Records provided Start Marker
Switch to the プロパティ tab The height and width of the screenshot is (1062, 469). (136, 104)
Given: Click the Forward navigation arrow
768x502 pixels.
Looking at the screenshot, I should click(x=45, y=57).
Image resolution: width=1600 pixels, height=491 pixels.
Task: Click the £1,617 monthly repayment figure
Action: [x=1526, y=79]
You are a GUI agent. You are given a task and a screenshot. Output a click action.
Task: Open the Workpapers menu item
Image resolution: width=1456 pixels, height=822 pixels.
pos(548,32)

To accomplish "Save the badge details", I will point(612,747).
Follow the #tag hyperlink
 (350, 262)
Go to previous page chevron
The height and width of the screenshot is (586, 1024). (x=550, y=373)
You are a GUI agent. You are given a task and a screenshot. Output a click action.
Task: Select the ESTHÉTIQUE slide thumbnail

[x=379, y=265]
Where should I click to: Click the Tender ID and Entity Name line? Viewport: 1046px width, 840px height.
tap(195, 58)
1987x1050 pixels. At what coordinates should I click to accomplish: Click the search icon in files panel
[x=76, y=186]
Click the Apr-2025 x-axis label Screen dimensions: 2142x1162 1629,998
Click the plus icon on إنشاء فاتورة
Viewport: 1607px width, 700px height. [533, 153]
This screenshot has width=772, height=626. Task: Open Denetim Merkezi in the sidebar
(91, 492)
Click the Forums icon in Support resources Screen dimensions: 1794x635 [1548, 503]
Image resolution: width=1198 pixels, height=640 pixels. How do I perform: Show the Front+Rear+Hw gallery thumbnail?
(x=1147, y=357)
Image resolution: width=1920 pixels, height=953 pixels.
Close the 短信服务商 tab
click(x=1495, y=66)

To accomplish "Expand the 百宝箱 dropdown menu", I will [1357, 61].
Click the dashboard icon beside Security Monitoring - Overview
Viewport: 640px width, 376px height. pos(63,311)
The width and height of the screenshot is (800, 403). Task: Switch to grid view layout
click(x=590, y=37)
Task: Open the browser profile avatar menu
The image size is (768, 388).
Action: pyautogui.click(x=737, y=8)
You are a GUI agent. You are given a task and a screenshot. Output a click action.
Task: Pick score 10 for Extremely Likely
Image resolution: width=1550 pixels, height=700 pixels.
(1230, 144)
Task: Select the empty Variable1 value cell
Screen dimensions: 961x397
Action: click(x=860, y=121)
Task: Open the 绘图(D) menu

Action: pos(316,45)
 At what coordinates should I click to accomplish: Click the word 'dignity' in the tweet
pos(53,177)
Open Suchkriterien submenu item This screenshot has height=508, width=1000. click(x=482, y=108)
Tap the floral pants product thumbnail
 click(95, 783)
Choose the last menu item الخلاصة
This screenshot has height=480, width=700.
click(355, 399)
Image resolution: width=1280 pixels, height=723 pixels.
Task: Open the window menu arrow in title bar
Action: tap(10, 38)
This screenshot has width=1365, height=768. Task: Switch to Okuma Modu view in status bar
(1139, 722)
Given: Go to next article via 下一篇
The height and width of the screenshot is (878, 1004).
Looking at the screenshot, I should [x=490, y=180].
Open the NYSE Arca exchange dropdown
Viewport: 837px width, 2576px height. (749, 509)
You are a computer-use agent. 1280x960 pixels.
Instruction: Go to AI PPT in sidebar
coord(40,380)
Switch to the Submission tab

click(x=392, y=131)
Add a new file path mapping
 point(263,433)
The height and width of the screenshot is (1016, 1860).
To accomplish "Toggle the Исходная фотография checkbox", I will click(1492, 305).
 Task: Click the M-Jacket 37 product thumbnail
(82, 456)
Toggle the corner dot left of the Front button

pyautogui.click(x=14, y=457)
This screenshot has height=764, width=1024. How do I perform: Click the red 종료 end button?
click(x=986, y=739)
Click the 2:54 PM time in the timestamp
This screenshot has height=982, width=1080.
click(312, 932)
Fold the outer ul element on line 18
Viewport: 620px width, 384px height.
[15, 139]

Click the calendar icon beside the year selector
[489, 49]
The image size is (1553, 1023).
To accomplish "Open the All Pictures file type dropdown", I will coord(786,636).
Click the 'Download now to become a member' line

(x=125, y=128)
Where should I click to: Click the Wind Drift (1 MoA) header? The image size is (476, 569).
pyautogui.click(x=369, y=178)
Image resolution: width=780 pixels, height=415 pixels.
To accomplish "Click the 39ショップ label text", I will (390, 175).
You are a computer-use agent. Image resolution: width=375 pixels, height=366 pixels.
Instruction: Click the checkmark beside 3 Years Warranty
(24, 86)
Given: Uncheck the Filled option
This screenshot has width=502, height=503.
Records provided End Marker
Repeat the data exactly, with every line included.

Switch to the プロパティ tab The height and width of the screenshot is (1062, 469). (136, 104)
Given: Click the Forward navigation arrow
768x502 pixels.
Looking at the screenshot, I should click(x=45, y=57).
Image resolution: width=1600 pixels, height=491 pixels.
Task: Click the £1,617 monthly repayment figure
Action: [x=1526, y=79]
You are a GUI agent. You are given a task and a screenshot. Output a click action.
Task: Open the Workpapers menu item
Image resolution: width=1456 pixels, height=822 pixels.
pos(548,32)

To accomplish "Save the badge details", I will point(612,747).
Follow the #tag hyperlink
 (350, 262)
Go to previous page chevron
The height and width of the screenshot is (586, 1024). (x=550, y=373)
You are a GUI agent. You are given a task and a screenshot. Output a click action.
Task: Select the ESTHÉTIQUE slide thumbnail

[x=379, y=265]
Where should I click to: Click the Tender ID and Entity Name line? Viewport: 1046px width, 840px height.
tap(195, 58)
1987x1050 pixels. At what coordinates should I click to accomplish: Click the search icon in files panel
[x=76, y=186]
Click the Apr-2025 x-axis label Screen dimensions: 2142x1162 1629,998
Click the plus icon on إنشاء فاتورة
Viewport: 1607px width, 700px height. [533, 153]
This screenshot has width=772, height=626. Task: Open Denetim Merkezi in the sidebar
(91, 492)
Click the Forums icon in Support resources Screen dimensions: 1794x635 [1548, 503]
Image resolution: width=1198 pixels, height=640 pixels. How do I perform: Show the Front+Rear+Hw gallery thumbnail?
(x=1147, y=357)
Image resolution: width=1920 pixels, height=953 pixels.
Close the 短信服务商 tab
click(x=1495, y=66)

To accomplish "Expand the 百宝箱 dropdown menu", I will [1357, 61].
Click the dashboard icon beside Security Monitoring - Overview
Viewport: 640px width, 376px height. pos(63,311)
The width and height of the screenshot is (800, 403). Task: Switch to grid view layout
click(x=590, y=37)
Task: Open the browser profile avatar menu
The image size is (768, 388).
Action: pyautogui.click(x=737, y=8)
You are a GUI agent. You are given a task and a screenshot. Output a click action.
Task: Pick score 10 for Extremely Likely
Image resolution: width=1550 pixels, height=700 pixels.
(1230, 144)
Task: Select the empty Variable1 value cell
Screen dimensions: 961x397
Action: click(x=860, y=121)
Task: Open the 绘图(D) menu

Action: pos(316,45)
 At what coordinates should I click to accomplish: Click the word 'dignity' in the tweet
pos(53,177)
Open Suchkriterien submenu item This screenshot has height=508, width=1000. click(x=482, y=108)
Tap the floral pants product thumbnail
 click(95, 783)
Choose the last menu item الخلاصة
This screenshot has height=480, width=700.
click(355, 399)
Image resolution: width=1280 pixels, height=723 pixels.
Task: Open the window menu arrow in title bar
Action: tap(10, 38)
This screenshot has width=1365, height=768. Task: Switch to Okuma Modu view in status bar
(1139, 722)
Given: Go to next article via 下一篇
The height and width of the screenshot is (878, 1004).
Looking at the screenshot, I should [x=490, y=180].
Open the NYSE Arca exchange dropdown
Viewport: 837px width, 2576px height. (749, 509)
You are a computer-use agent. 1280x960 pixels.
Instruction: Go to AI PPT in sidebar
coord(40,380)
Switch to the Submission tab

click(x=392, y=131)
Add a new file path mapping
 point(263,433)
The height and width of the screenshot is (1016, 1860).
To accomplish "Toggle the Исходная фотография checkbox", I will click(1492, 305).
 Task: Click the M-Jacket 37 product thumbnail
(82, 456)
Toggle the corner dot left of the Front button

pyautogui.click(x=14, y=457)
This screenshot has height=764, width=1024. How do I perform: Click the red 종료 end button?
click(x=986, y=739)
Click the 2:54 PM time in the timestamp
This screenshot has height=982, width=1080.
click(312, 932)
Fold the outer ul element on line 18
Viewport: 620px width, 384px height.
[15, 139]

Click the calendar icon beside the year selector
[489, 49]
The image size is (1553, 1023).
To accomplish "Open the All Pictures file type dropdown", I will coord(786,636).
Click the 'Download now to become a member' line

(x=125, y=128)
Where should I click to: Click the Wind Drift (1 MoA) header? The image size is (476, 569).
pyautogui.click(x=369, y=178)
Image resolution: width=780 pixels, height=415 pixels.
To accomplish "Click the 39ショップ label text", I will (390, 175).
You are a computer-use agent. Image resolution: width=375 pixels, height=366 pixels.
Instruction: Click the checkmark beside 3 Years Warranty
(24, 86)
Given: Uncheck the Filled option
This screenshot has width=502, height=503.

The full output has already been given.